山口由美子さん講演2004年6月12日の記録

 
山口由美子さん講演
 2000年の暮れだったと思うんですけど、一度広島に伺いました。今回は、事件後再び訪れました。駅まで入院しておりました病院の方が迎えに来てくださって、ほんとうに我が古里に帰ったような気持ちで、うれしくてたまりません。入院中ほんとうに良くして頂きました。佐賀に帰って、広島は原爆が落とされた地ということでしょうか、ケアーがとても心地よかったなぁと、改めて思いました。
 今私は、被害者支援に参加させてもらってますけども、この経験を通して、特別なことをするんじゃなくって、身近な自分たちの仕事の中で、どんな風に援助が出来るのかを考えていかなきゃいけないと思っています。
 紹介して頂きましたように、私は一主婦です。この事件に遭うまでは、洋裁を教えておりました。洋裁学校に勤めてその後、自分の家で家庭の主婦をしながら洋裁教室を主宰してたんですね。そして、事件に遭った為に洋裁が出来なくなりました。事件後、カウンセリングを受けたときに、あの子にも居場所があったら良かったね、と言ってくださる精神科のお医者さんがいらっしゃいまして、今は不登校の子供たちの居場所をやっております。
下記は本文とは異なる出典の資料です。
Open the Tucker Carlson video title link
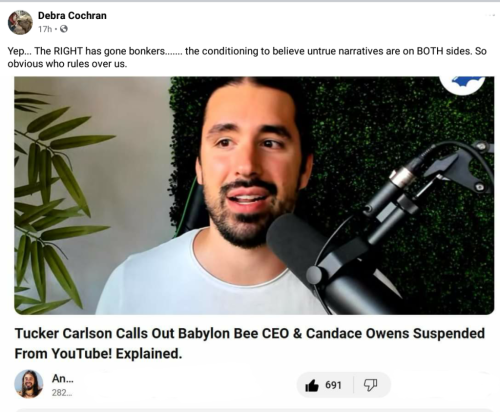500x412 pixels. tap(250, 343)
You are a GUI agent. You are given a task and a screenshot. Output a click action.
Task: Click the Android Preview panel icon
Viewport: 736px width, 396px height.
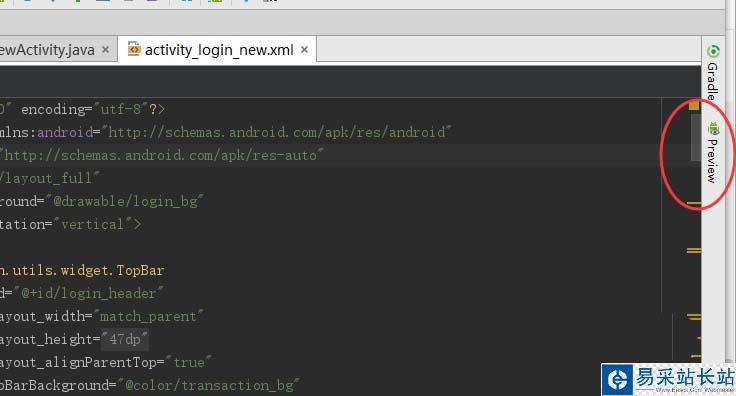tap(713, 128)
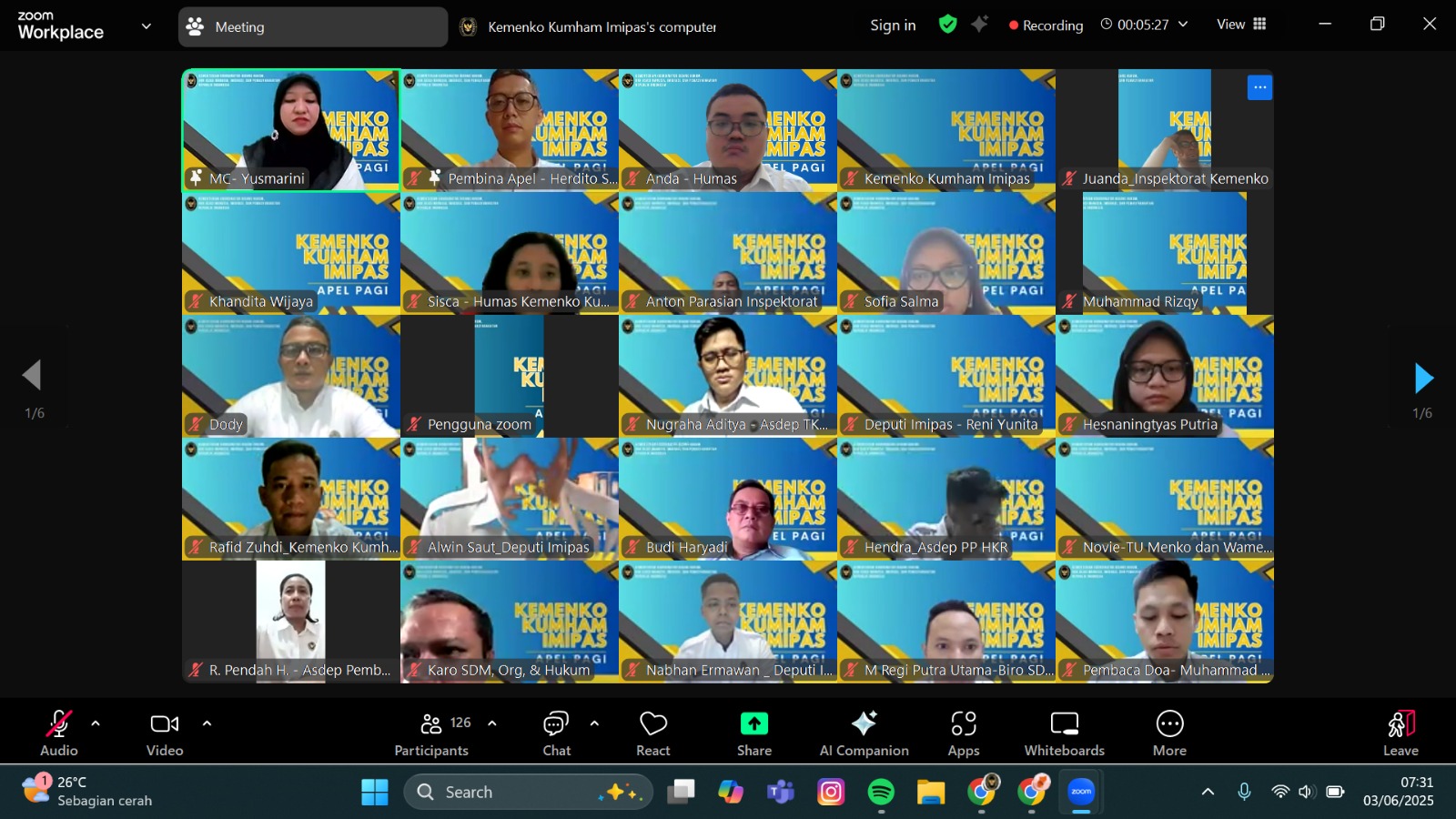Select the Meeting tab

(312, 27)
 事件のことをお話したいと思いますけども、その前に、この事件で亡くなられた塚本達子先生。先生のことをちょっとお話して、事件の話をしたいと思います。
 塚本先生と私は、一番上の子が今23歳ですけども、その子が4歳の時に出会いました。幼稚園に入るのに、ぐずぐずしていて自己表現がヘタな子だなぁと思い、幼児室があると聞いて伺いました。
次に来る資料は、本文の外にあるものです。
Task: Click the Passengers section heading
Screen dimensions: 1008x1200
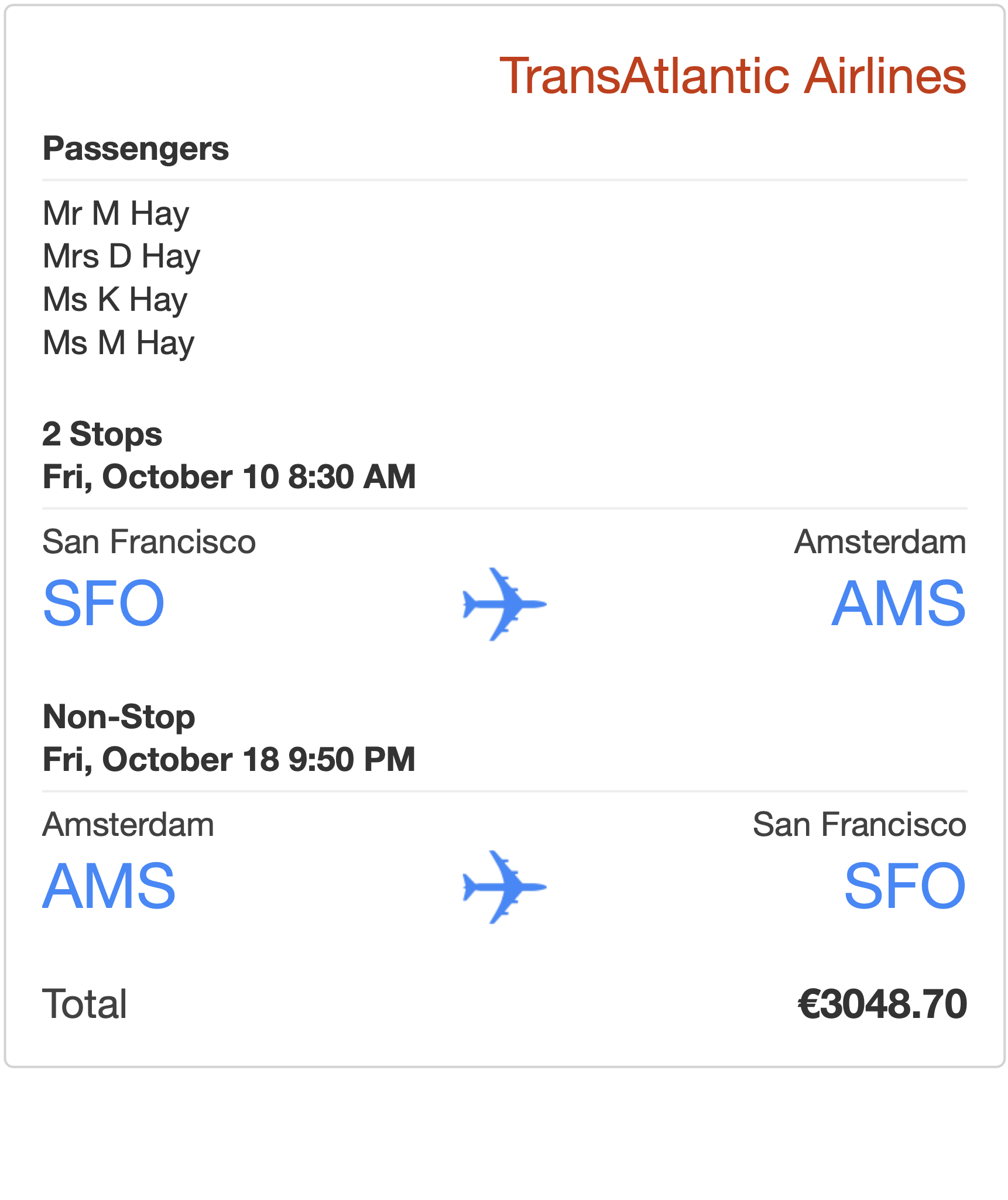Action: (x=136, y=149)
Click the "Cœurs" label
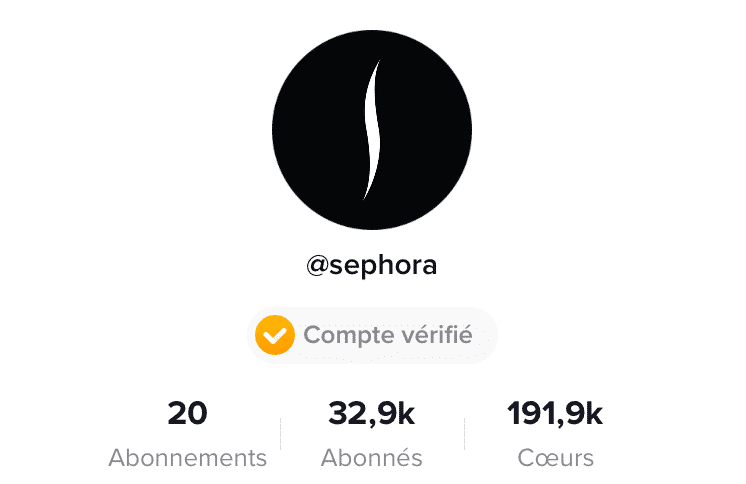This screenshot has width=746, height=484. [555, 458]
 塚本先生は小学校に二十八年勤務されて、学校で子供たちと向き合って色んなことをしていこうと思うけども、校長や教頭は文部科学省のいうことを押し付けて来る。私は今の子供たちと向き合って行きたいのにそれがなかなか出来ない。そして、その子の本当の個性を伸ばそうと思ってがんばっても、子供を見ないで成績しか見ない親。そういう人たちを目の前にして、ここではダメだ。成績がでる前の幼児をつかまえて親子の教育をしよう、と思われモンテッソーリ教師養成講座を受講され、幼児室を主催してらっしゃいました。そこに私は、一番上が4歳、真中の娘が2歳と、下の0歳の子供を抱えて出かけて行きました。
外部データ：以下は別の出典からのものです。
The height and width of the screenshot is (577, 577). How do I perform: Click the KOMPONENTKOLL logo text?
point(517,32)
 先生は、「子供は自分で生きていく力をもっている。親はそれを援助するだけでいい」そういう風に教えてくださいました。私はそれまで、私がどうにかしなければ、私が前をちゃんと歩いて行かないとこの子は育たない、そういう風に思って、一生懸命私の意志のとおりに子供を育てようとがんばっていました。例えば子供が、赤がいいなと思っていても、私が「白、こっちが良いんじゃない」て言ってしまったときに、母親の言うとおりに動かなきゃいけないかな、て思う気持ちと、「いや、ぼくは赤なんだけど」て思う気持ちで揺らいでいるのを私は見て、それを、ぐずぐずしてる子と見てました。だけど、幼児室で先生から色々教えてもらうことで、少しずつ我が子の見方が変わっていきました。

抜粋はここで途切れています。